→ **EXERCISE PROMPT**
What is the number of lines in the data that contain "width"? Nothing besides that number, please.

→ **EXERCISE MATERIAL**
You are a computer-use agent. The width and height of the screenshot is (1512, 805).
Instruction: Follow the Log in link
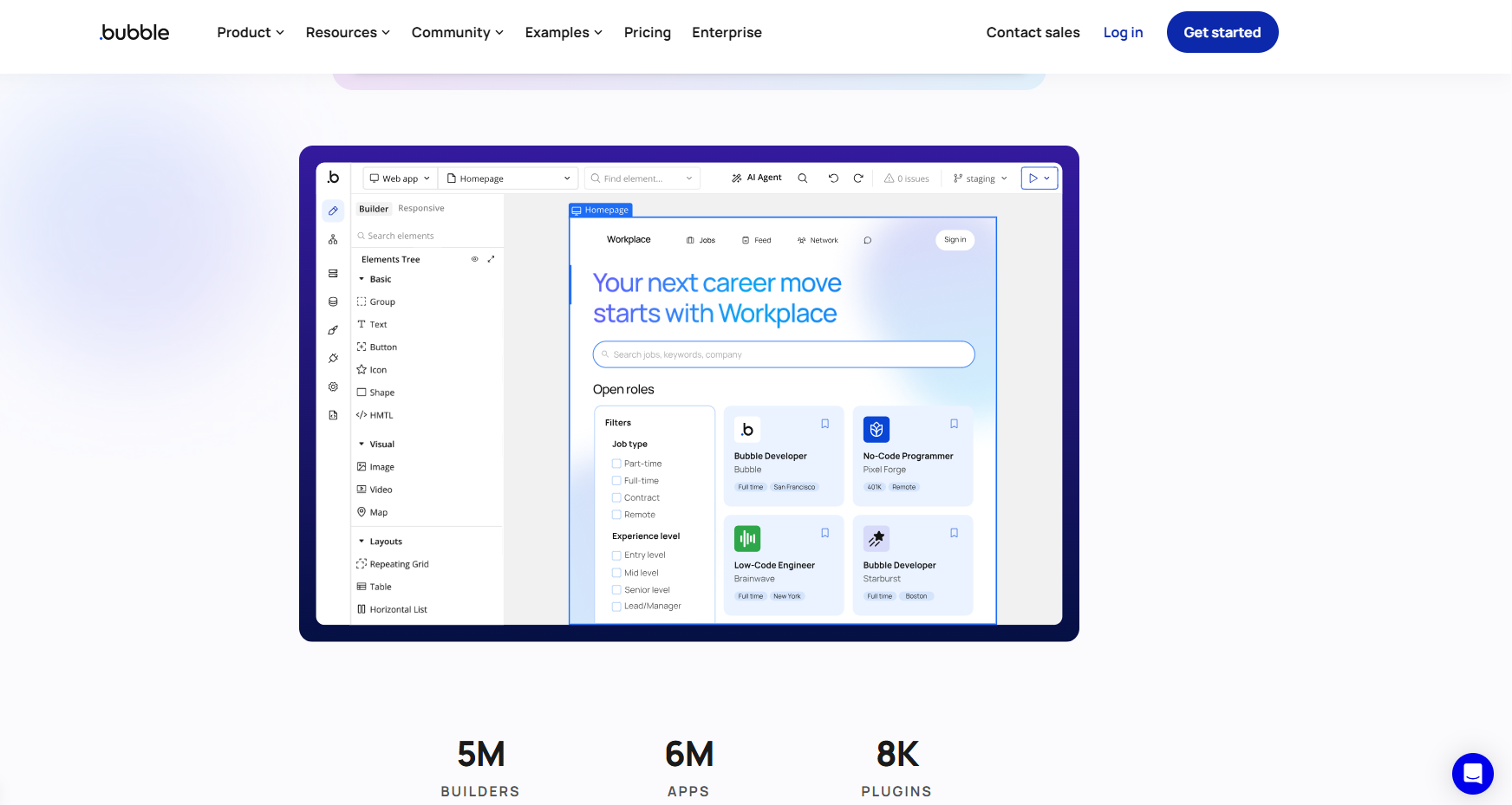[x=1123, y=32]
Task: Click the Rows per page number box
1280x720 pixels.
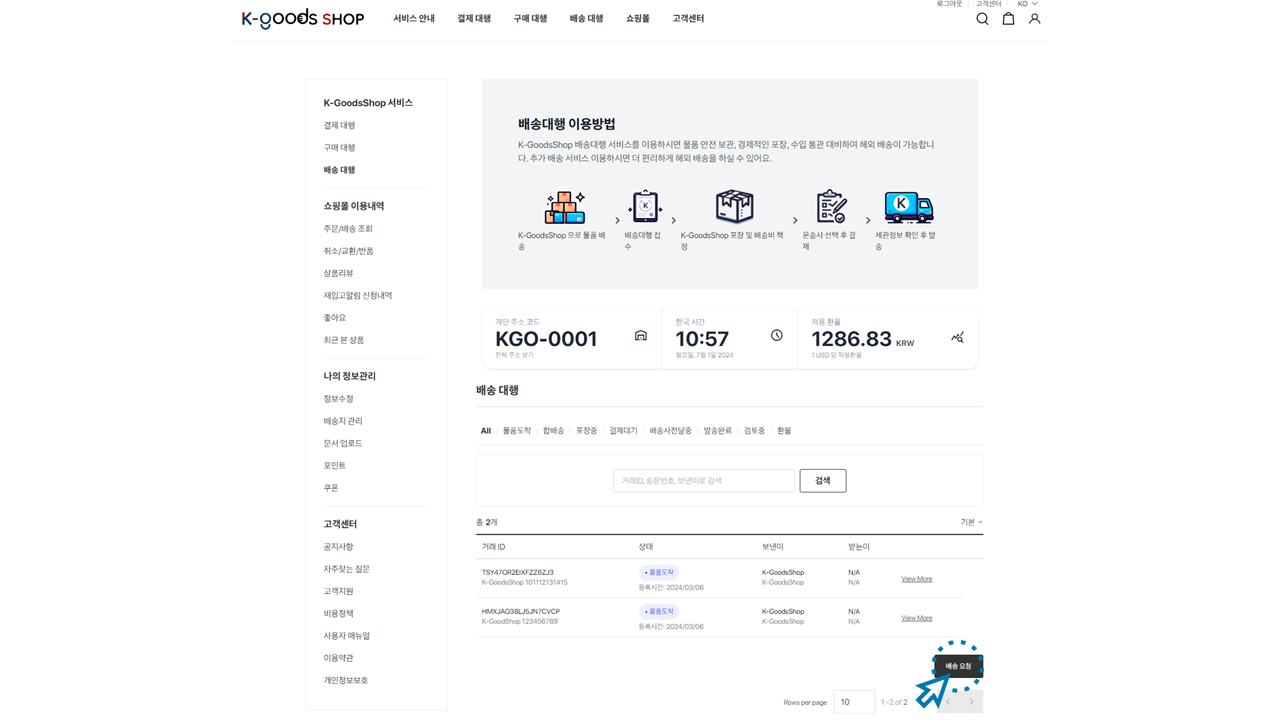Action: pos(853,702)
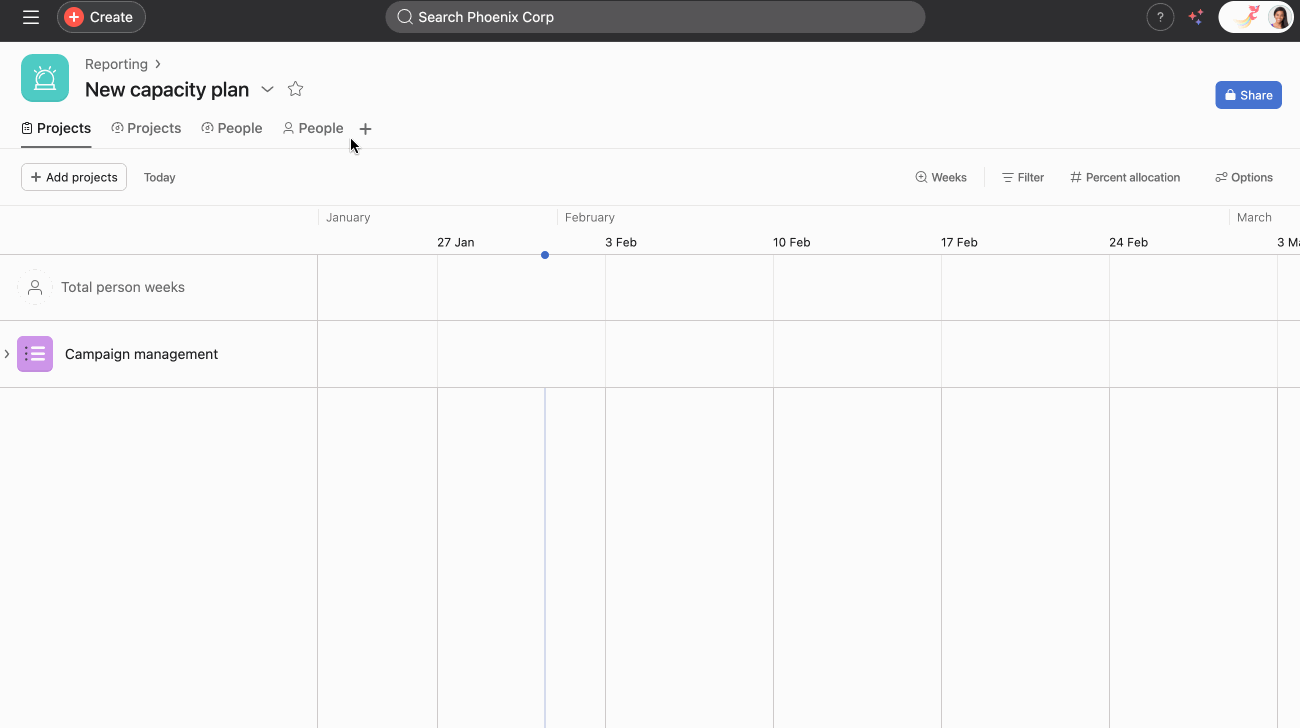Click the Campaign management project icon
Screen dimensions: 1300x728
click(x=35, y=354)
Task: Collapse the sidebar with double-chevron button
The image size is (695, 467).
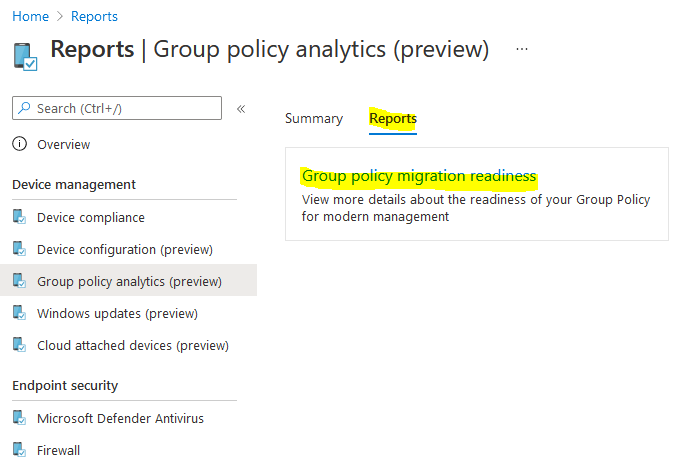Action: 241,108
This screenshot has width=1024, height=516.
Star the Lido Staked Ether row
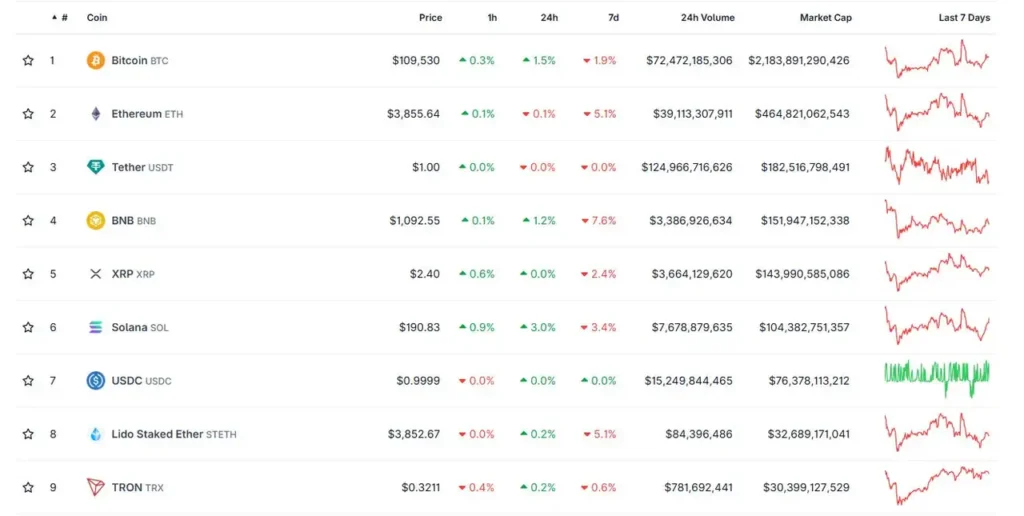[28, 434]
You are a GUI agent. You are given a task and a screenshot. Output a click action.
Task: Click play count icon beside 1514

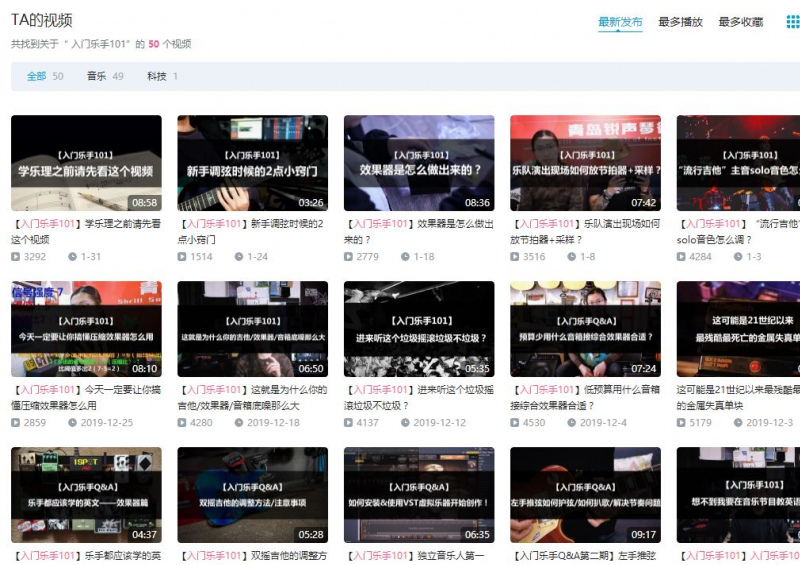[x=182, y=257]

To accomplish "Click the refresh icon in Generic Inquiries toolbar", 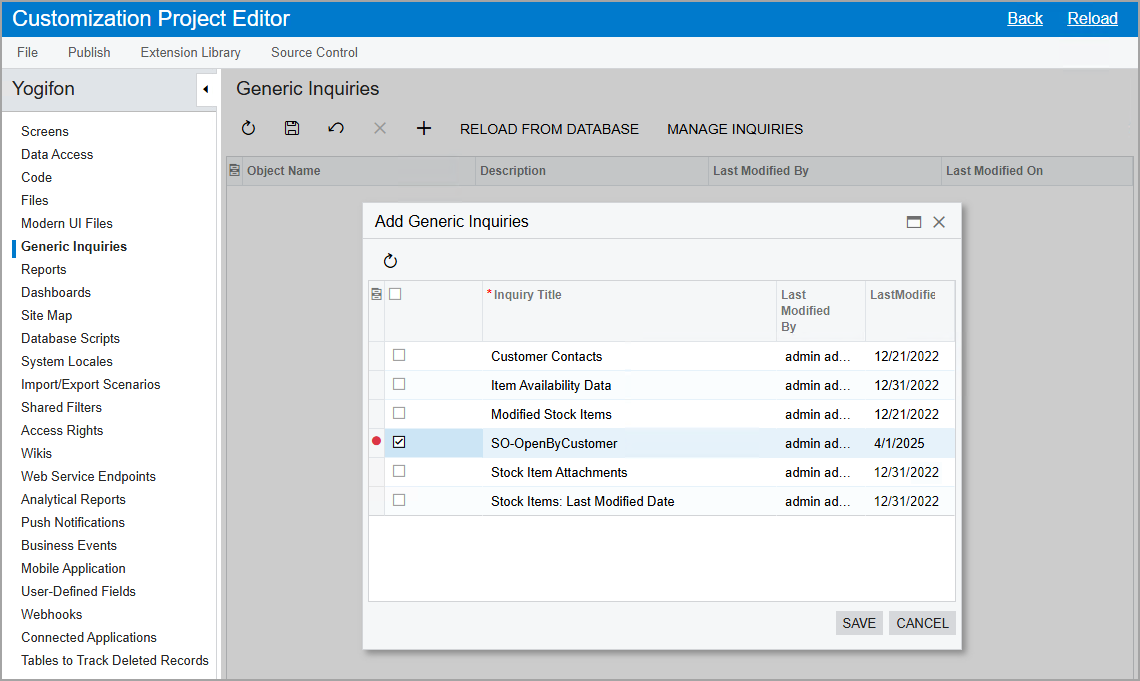I will 248,128.
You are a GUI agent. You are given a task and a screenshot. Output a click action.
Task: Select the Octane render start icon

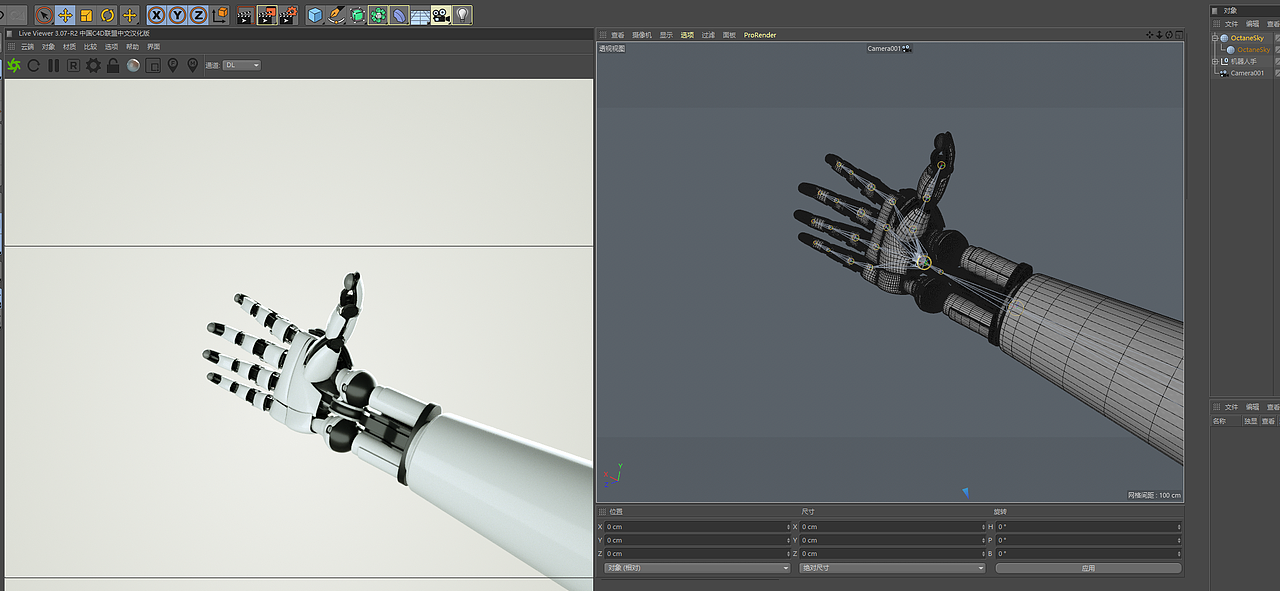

→ **ANSWER SECTION**
2